What is being asked: Rewrite the lines from the one containing "Image resolution: width=980" down through the one containing "Tap The Halal", putting "axis" in place of "index" and changing nothing else.

Data records:
>> BEGIN
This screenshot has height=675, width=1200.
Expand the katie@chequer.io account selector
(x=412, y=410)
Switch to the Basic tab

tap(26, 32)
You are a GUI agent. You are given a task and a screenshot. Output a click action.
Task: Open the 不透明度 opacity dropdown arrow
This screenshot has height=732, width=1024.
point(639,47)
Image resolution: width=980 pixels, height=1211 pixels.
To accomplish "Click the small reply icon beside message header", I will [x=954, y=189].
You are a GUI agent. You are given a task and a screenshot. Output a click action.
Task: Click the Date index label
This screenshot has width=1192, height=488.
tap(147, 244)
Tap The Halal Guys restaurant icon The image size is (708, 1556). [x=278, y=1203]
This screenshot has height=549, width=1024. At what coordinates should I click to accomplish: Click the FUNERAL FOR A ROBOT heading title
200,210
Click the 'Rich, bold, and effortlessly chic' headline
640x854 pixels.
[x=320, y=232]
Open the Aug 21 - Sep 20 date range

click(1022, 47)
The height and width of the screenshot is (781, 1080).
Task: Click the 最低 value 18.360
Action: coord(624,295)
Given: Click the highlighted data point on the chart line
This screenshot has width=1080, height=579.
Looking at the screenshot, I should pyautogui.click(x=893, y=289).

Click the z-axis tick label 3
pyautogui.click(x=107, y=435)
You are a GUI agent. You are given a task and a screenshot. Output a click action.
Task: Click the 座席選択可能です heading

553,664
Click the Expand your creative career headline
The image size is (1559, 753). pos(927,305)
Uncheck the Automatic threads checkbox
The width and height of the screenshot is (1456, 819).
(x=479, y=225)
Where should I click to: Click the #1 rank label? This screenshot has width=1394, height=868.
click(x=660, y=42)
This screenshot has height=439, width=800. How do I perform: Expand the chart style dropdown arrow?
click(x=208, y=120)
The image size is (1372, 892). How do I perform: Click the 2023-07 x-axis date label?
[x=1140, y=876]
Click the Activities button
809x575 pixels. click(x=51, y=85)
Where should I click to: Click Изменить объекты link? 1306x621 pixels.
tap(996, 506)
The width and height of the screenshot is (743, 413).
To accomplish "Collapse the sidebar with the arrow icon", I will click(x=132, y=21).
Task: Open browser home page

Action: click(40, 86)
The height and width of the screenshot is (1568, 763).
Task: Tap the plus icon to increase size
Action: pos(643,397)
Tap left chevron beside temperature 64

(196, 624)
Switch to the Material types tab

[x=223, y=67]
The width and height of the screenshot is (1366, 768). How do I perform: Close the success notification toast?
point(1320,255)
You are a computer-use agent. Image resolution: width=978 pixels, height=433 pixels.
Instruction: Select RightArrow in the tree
>> END
Exercise output:
Image resolution: width=980 pixels, height=1211 pixels.
To accomplish "Click the small reply icon beside message header", I will [x=954, y=189].
You are a GUI agent. You are given a task and a screenshot. Output a click action.
Task: Click the Date axis label
This screenshot has width=1192, height=488.
tap(147, 244)
Tap The Halal Guys restaurant icon The image size is (708, 1556). [x=278, y=1203]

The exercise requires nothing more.